Keep It Moving – Spinal Artificial Disc Replacement

Keep It Moving – Spinal Artificial Disc Replacement

What is arthroplasty?

As the long-term effects of aging, injury or arthritis become limiting, the Holy Grail of pain free mobility has proven to be joint replacement (arthroplasty). For millions of people around the world, the benefits of hip, knee and a variety of other joint implantation are well known. However, it has been a challenge for spine surgeons and researchers to develop a similar fix for patients suffering from intractable neck and back pain; therefore, artificial disc replacement (ADR) has lagged behind. The good news is that new, innovative developments in disc arthroplasty are beginning to change the landscape.

How does the spine work?

The spinal column is a particularly complex structure, protecting the spinal cord and the nerves that innervate organs and muscles and send sensory information back to the brain; all this, while supporting the upright body and allowing movement throughout the neck and back. The components of the spinal column consist of vertebral bodies and intervertebral discs positioned between the vertebrae. The intervertebral disc is not a true joint, such as the hip or knee, but is made up of a dense fibrous ring (annulus fibrosis) filled with compressible gel-like tissue (nucleus pulposus). These two elements of the disc allow the vertebral bodies to move with six degrees of freedom and provide compressibility while helping maintain the structural integrity of spine.

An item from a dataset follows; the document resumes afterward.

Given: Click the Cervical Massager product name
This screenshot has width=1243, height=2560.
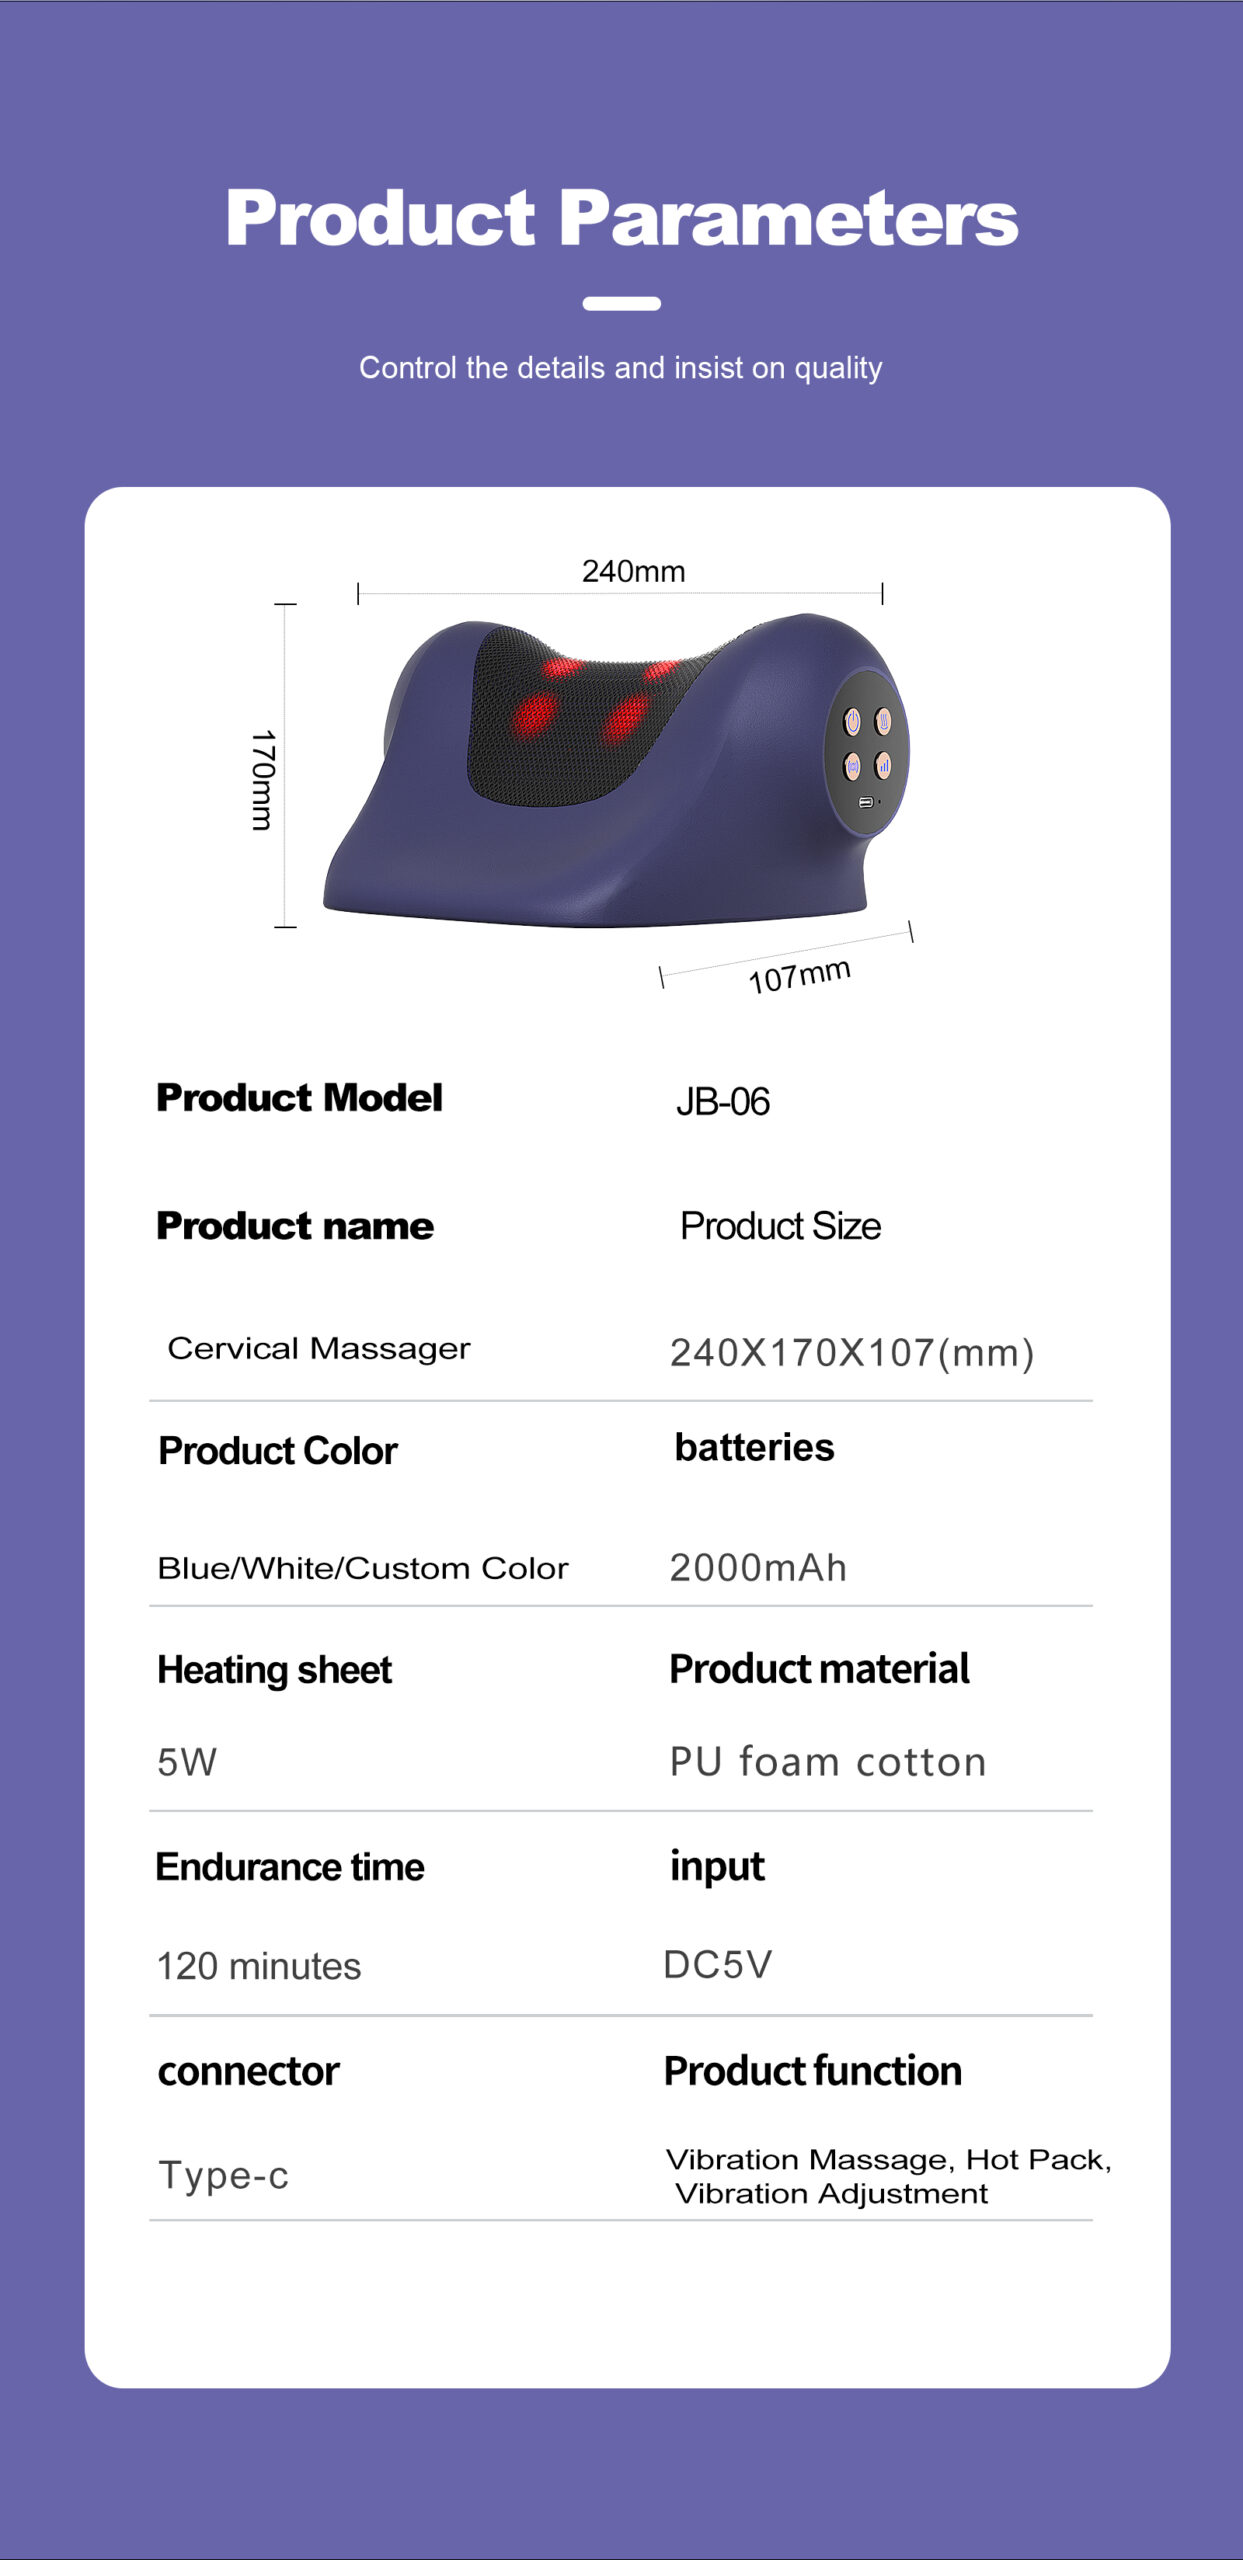Looking at the screenshot, I should point(318,1348).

What is the problem with the disc?

Once the disc starts to fail — for example, developing annular tears, nucleus dehydration and collapse —  for many, it brings with it severe neck, back and/or extremity pain. Unfortunately, although regenerative treatment modalities may hold promise in the future, we are not yet able to reverse the effects of intervertebral disc failure. Therefore, once all conservative and interventional pain management methods have been exhausted, fusion of the vertebrae across the disc space has been the standard treatment option.

How does the artificial disc work?

Several lumbar and cervical artificial disc replacement devices have been cleared for use in the USA by the FDA and are being implanted by spine surgeons with excellent short- and long-term results. These devices are innovative constructs which facilitate movement through the disc space, although not to the same extent as the healthy intervertebral disc itself. The majority have three distinct moving parts –- two end plates that interface with the vertebral bodies and a central core that promotes movement and, in a couple of instances, compressibility. While most are approved for single level disc degeneration surgery, FDA authorization for two level implantation in the cervical spine has been granted for some devices, as well.

How do I know if it’s right for me?

Follow up studies on patients indicate excellent results from cervical and lumbar disc arthroplasty, when compared to fusion. Unlike with instrumented fusion surgeries, requiring screws and rods, there appears to be a lower risk of breakdown of the disc space above or below the operative level. Also, with ADR there is no concern about the healing of bone fusions, which may be a problem in high risk patients, such as smokers. Most operations are performed in an out-patient setting and recovery from ADR surgery appears to be easier, with patients returning to regular activities of daily living in 12-weeks. However, some may not qualify for ADR, for reasons including severe disc space collapse that would limit the ability to implant the device, more than two levels of involvement, spinal instability or deformity and the presence of fractures, tumor or infection.

What do I do next?

MBSP surgeons are experts at artificial disc replacement and we have participated in multi-center trials that have helped to bring some of these devices to market. With each new patient, we conduct a thorough clinical evaluation, including review of up-to-date imaging studies (X-ray, CT or MRI). Once the clinical evaluation is complete, a decision is reached about the most appropriate course of action for each, specific patient. As always, we strive to address these problems with the least invasive and most appropriate treatment option available to the individual.